India challenges USTR's 12.5% tariff proposal, cites flawed methodology
Synopsis
Key Takeaways
India on Wednesday, 8 July formally challenged the U.S. Trade Representative (USTR) at a public hearing in Washington, accusing the agency of disregarding evidence and arguments submitted by New Delhi in its Section 301 investigation into forced labour — an inquiry that has led to a proposed 12.5 per cent tariff on nearly all Indian imports.
The challenge was mounted by Dr. Brij Mohan of India's Ministry of Commerce and Industry, who told the USTR committee that the agency's report had failed to adequately consider India's prior submissions and engagement during the investigation.
Four Principal Objections
Dr. Mohan laid out four distinct legal and methodological objections to the USTR's findings. First, he argued that the investigation had not met the legal standards set out in Section 301 of the U.S. Trade Act, contending that the mere absence of a specific import prohibition cannot, by itself, constitute an unreasonable trade practice under that statute.
'The USTR has neither identified nor engaged with the discrete elements of Section 301 for any country, including India, that directly amounts to an unreasonable act, policy or practice,' Dr. Mohan said, adding that the determination also marked a departure from previous USTR Section 301 investigations.
Second, India rejected the assumption that countries without explicit bans on goods produced with forced labour were effectively condoning such practices. Dr. Mohan cited the International Labour Organization (ILO), which recognises that eliminating forced labour requires multiple, country-specific policy instruments — of which import bans are only one.
Flawed Methodology, Absent Causal Link
Third, India criticised the proposal to impose a blanket 12.5 per cent country-wide tariff, arguing that the underlying methodology drew on studies covering only a handful of economies and relied on broad trade patterns rather than sector-specific or product-specific evidence relating to India. 'The adopted methodology is particularly flawed,' Dr. Mohan said.
Fourth, and perhaps most pointedly, India argued that the USTR had failed to establish any causal link between India's trade policies and harm to U.S. commerce. Dr.
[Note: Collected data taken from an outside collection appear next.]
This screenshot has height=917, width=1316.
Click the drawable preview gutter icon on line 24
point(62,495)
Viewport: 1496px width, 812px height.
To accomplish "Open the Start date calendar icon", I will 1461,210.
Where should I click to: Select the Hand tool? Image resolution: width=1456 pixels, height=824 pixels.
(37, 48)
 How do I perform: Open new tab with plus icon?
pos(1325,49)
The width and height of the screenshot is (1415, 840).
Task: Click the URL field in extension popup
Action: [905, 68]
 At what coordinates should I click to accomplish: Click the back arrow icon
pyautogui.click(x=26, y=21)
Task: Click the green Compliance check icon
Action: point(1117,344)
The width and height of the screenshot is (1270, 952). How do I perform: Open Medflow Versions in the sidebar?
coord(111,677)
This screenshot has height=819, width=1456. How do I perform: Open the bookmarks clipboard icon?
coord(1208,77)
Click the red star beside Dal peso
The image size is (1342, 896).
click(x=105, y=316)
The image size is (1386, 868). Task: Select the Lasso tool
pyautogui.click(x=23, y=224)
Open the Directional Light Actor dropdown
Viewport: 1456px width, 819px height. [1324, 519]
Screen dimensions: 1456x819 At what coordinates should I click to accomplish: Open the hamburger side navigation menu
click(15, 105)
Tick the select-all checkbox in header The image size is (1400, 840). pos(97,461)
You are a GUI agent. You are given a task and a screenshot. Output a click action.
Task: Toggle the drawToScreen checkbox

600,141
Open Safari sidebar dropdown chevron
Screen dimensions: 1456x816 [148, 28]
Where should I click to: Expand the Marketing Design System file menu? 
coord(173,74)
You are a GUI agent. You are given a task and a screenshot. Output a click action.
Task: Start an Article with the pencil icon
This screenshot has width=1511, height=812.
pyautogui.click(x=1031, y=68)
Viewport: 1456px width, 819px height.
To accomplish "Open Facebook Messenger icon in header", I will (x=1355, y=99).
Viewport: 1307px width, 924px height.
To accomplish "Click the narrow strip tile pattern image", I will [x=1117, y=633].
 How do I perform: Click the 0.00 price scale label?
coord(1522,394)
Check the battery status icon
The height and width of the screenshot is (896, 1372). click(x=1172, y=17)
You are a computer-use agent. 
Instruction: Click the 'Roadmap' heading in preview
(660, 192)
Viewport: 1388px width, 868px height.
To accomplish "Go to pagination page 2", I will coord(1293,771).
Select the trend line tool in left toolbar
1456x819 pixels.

Mohan pointed to Appendix A of the USTR's own report, contending that trade data on cotton, rice, and tobacco actually showed rising U.S. exports and negligible or declining third-country competition in India — directly contradicting the report's conclusions.
'There is inadequate, insufficient evidence' that India's lack of an import prohibition creates an unfair competitive advantage for Indian exporters or harms American industry, he said.
India's Broader Constitutional Stand
Dr. Mohan also challenged the methodology used in the report's appendices, saying they merely identified overlapping trade flows rather than demonstrating that goods allegedly made with forced labour were actually incorporated into exports shipped to the United States from India.
He stressed that India remained committed to eliminating forced labour 'as a constitutional obligation, law and a matter of principle,' framing New Delhi's objection not as a defence of exploitative practices but as a pushback against what it characterises as an legally insufficient and methodologically unsound process.
India's Preferred Path: Bilateral Dialogue
Dr. Mohan urged the USTR to reconsider the proposed tariff, citing what he described as internal inconsistencies between the report and the Federal Register notice. He indicated that India remained willing to engage constructively with Washington through consultations on any specific concerns, but maintained that such issues should be resolved through bilateral trade discussions rather than unilateral measures under Section 301.
The hearing marks a significant escalation in trade tensions between the world's two largest democracies, coming at a moment when both sides are simultaneously negotiating a broader bilateral trade agreement. How the USTR responds to India's formal objections is expected to shape the trajectory of those negotiations.